What Multiplicity have illuminated in their considered references to Case Study House #8 is that the Eames concept is not reliant on location for success. That the original 1949 Eames home was built adjacent to a meadow overlooking the endless Pacific Ocean did not alter the fundamental design principals of the home, which are just as effective on a densely inhabited Melbourne street. It’s in the lean construction and deceptive simplicity of a steel framed extension that Multiplicity have transformed a once dilapidated timber bungalow into a contemporary home fit for a young family.
Retaining the Victorian cottage frontage, the two-story home is split into two halves of old and new, yet rather than creating a fractured flow, this contrast acts as a design element unto itself. A way of nudging its inhabitants, however unconsciously, into a connection with time and place. And despite the property’s south facing outlook, there is an abundance of light flowing through the addition thanks to a decisive use of glass and voided space.

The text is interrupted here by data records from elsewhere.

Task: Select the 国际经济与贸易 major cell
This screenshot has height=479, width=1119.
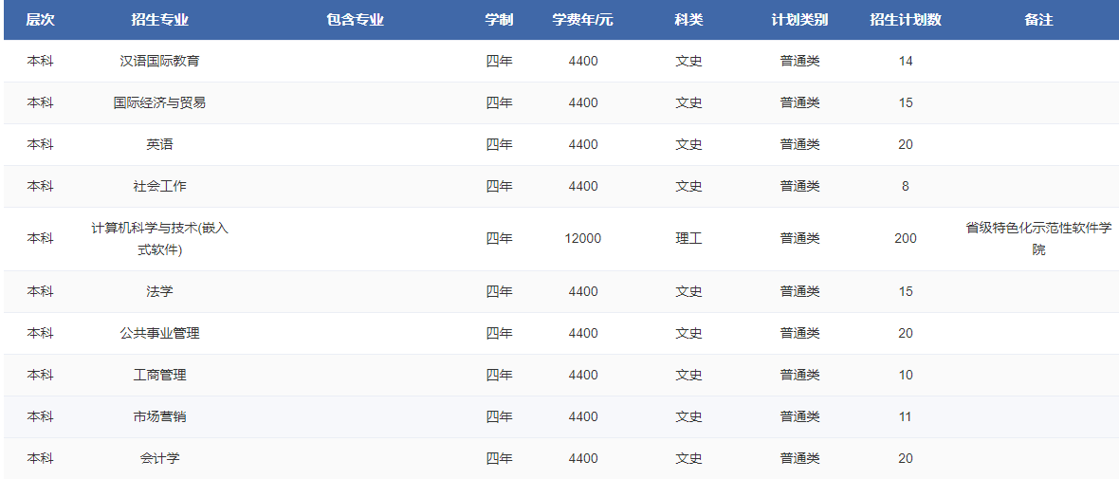Action: (x=159, y=102)
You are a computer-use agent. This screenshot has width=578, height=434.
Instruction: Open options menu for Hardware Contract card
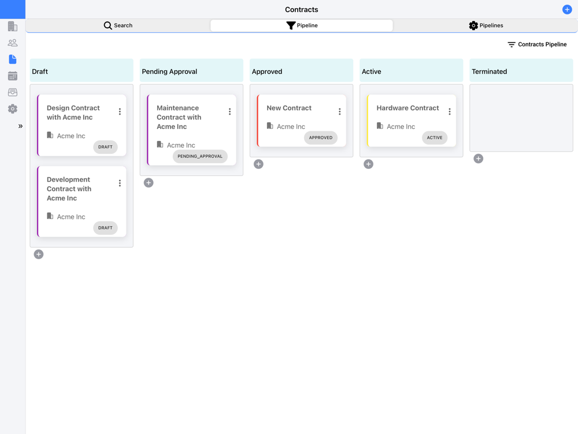pyautogui.click(x=449, y=112)

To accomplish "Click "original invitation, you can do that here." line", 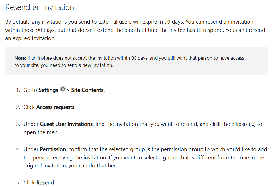I will click(72, 166).
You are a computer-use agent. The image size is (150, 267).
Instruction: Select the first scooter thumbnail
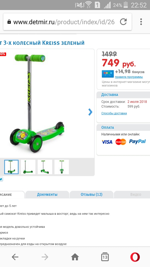11,167
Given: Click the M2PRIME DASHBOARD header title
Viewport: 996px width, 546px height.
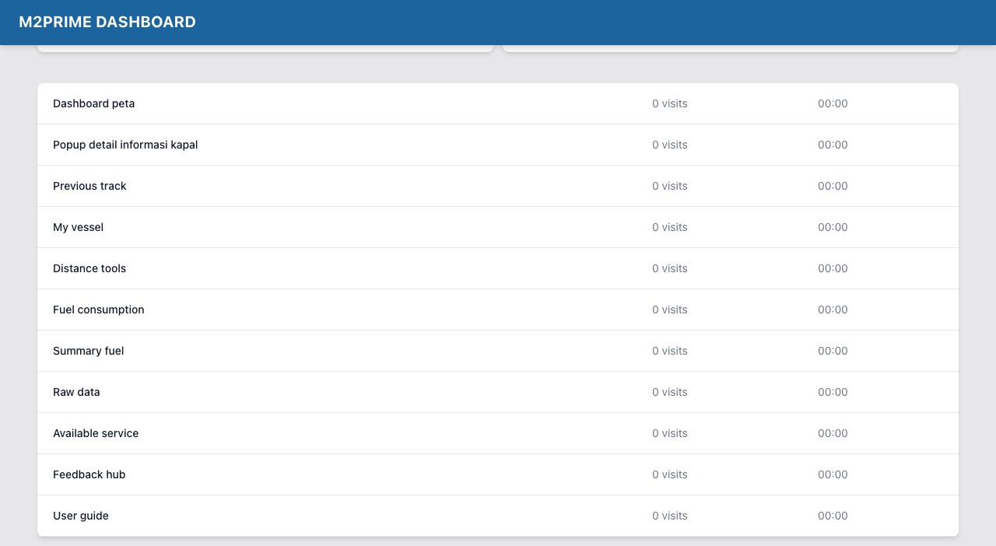Looking at the screenshot, I should tap(107, 23).
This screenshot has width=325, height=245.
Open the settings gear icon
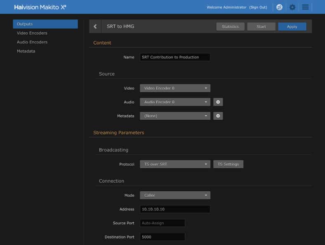pos(292,7)
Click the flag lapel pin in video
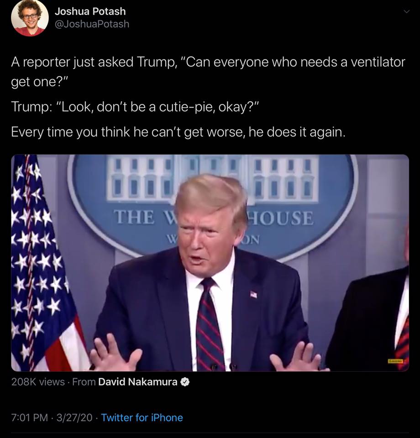420x438 pixels. [x=253, y=294]
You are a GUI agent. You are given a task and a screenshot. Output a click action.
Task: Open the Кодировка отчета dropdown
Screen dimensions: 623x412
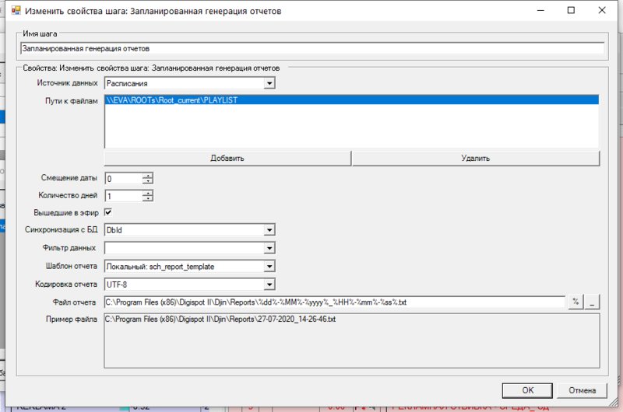coord(269,284)
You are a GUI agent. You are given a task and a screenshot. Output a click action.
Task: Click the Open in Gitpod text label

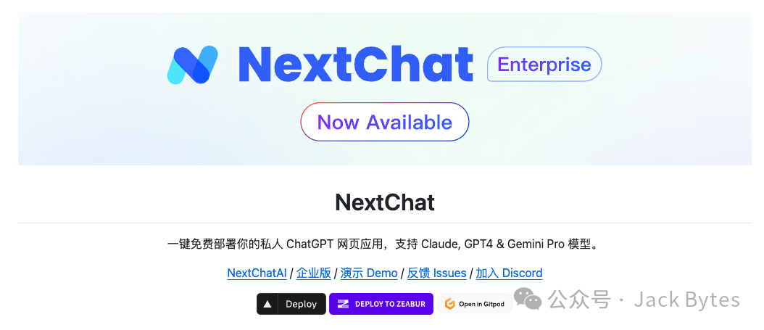pyautogui.click(x=481, y=304)
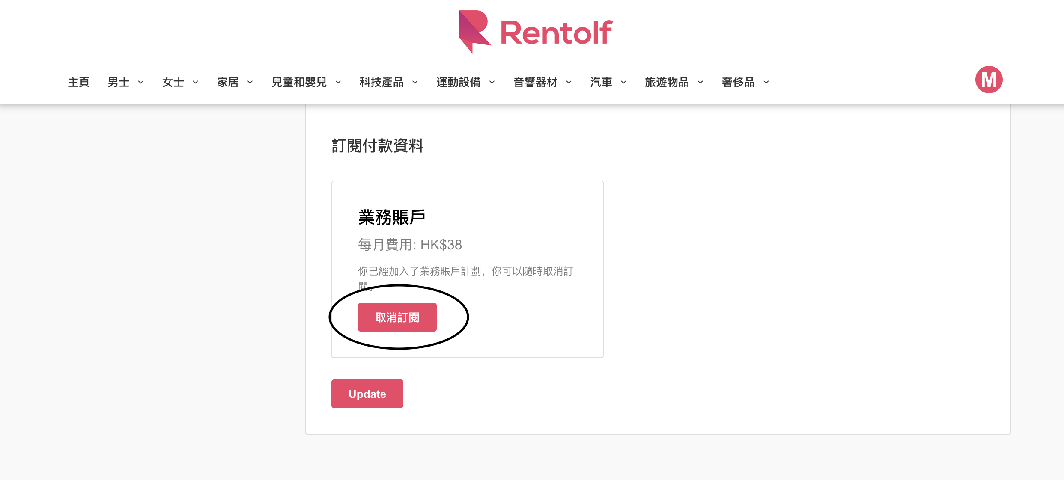The image size is (1064, 480).
Task: Open the 兒童和嬰兒 category arrow
Action: 338,82
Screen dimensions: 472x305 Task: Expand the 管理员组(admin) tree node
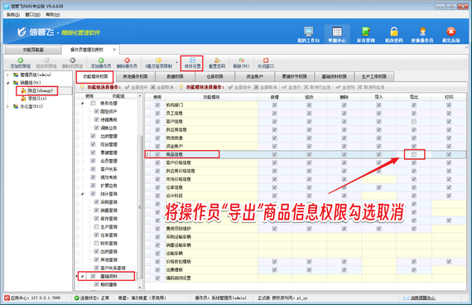point(7,75)
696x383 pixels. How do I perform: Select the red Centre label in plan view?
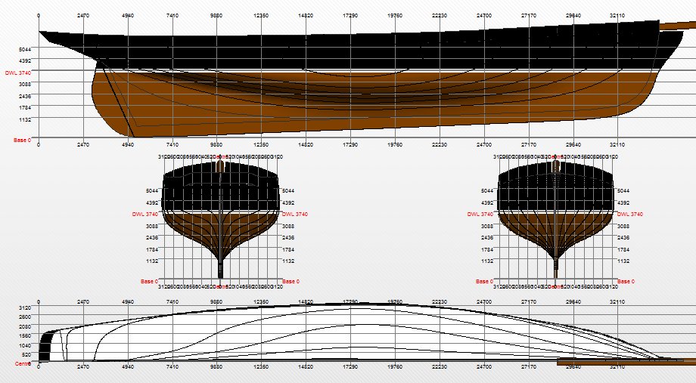(x=23, y=364)
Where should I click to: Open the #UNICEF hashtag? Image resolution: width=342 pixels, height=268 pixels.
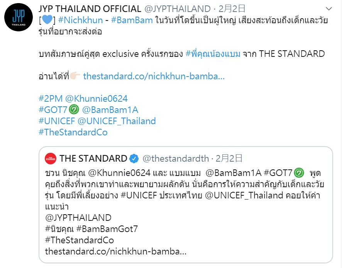point(57,121)
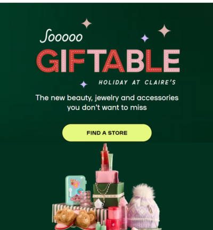Click the mint mini fridge with stickers
Screen dimensions: 213x230
[x=76, y=190]
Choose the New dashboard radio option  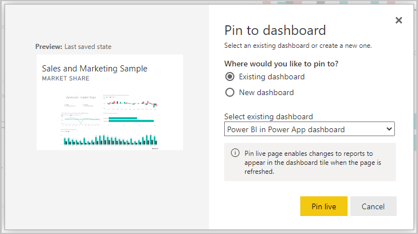[x=229, y=92]
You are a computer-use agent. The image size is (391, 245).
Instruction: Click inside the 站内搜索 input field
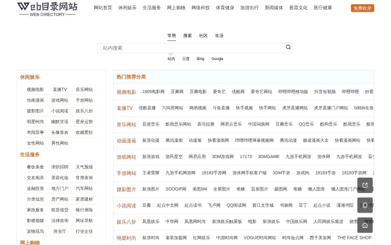[189, 47]
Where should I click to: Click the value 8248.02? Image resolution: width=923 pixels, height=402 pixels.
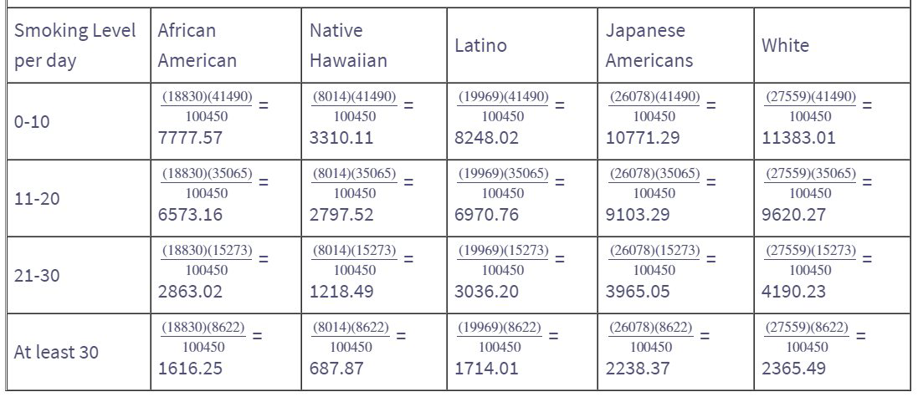pyautogui.click(x=486, y=138)
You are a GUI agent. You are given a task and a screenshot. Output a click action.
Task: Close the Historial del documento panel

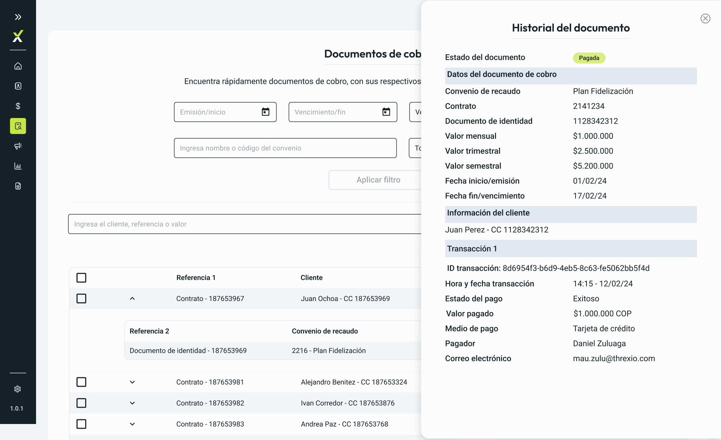(x=705, y=18)
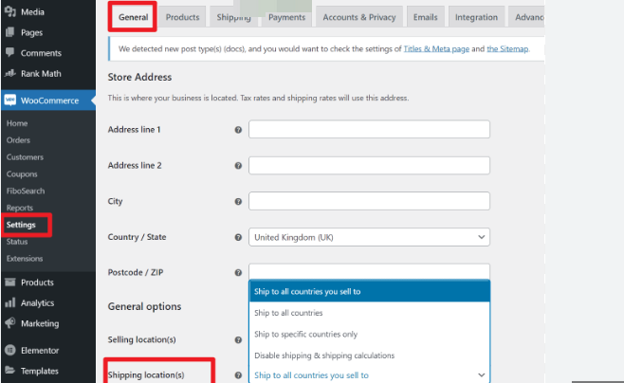This screenshot has height=383, width=624.
Task: Switch to the Emails tab
Action: [x=425, y=17]
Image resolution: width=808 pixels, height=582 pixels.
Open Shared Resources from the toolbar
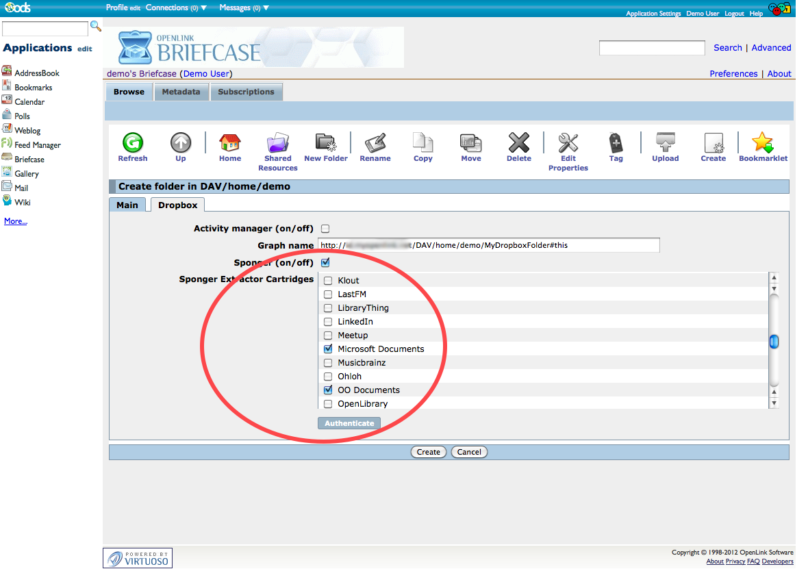pos(277,143)
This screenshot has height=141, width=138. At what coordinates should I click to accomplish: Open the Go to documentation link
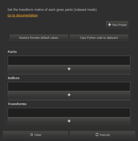click(23, 15)
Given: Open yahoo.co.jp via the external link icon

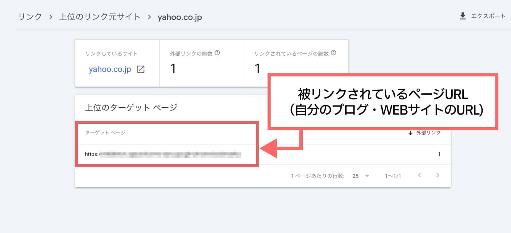Looking at the screenshot, I should click(142, 69).
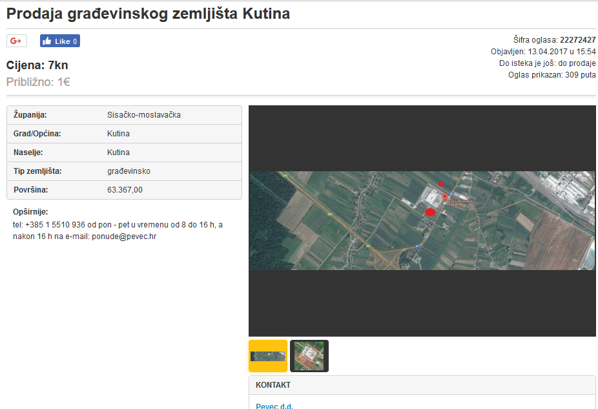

Within the shell-like extension, internal volumes appear to hang from the ceiling, offering a complex system of nooks that offer family living some much sought after privacy. In a bid to maximise space, floating steel-framed cabinetry sits over hydronically-heated polished concrete flooring in the kitchen, while in the bathroom a sliding mirror allows for multiple views. The effect is both modular and bold. But despite so many geometric forms, the home retains a sense of lived-in warmth through tactile, playful accents. A floating timber staircase, white-netted feature ‘wall’, and a generous use of outdoor space all add to the overall juxtaposition of minimal and complex, warm yet distinctly cool.
The home is very befitting for its surrounds in Brunswick East, where design meets grunge to create a hotbed of creativity. A short stroll leads you to Lygon Street, where 400 Gradi churns out some of Melbourne’s best pizzas, Mr. Wilkinson provides an intimate den in which to enjoy top-notch cocktails, and chef-favourite restaurant Rumi offers up Middle Eastern fare. Closer to Nicholson Street, Pope Joan is a well-established local favourite for its coffee and delicious food offering. Just as the home provides an outstanding eclectic yet pragmatic design, its locale is both filled with dependable neighbourhood favourites and hip culinary hotspots – a winning combination indeed.
It’s in the lean construction and deceptive simplicity of a steel framed extension that Multiplicity have transformed a once dilapidated timber bungalow into a contemporary home fit for a young family.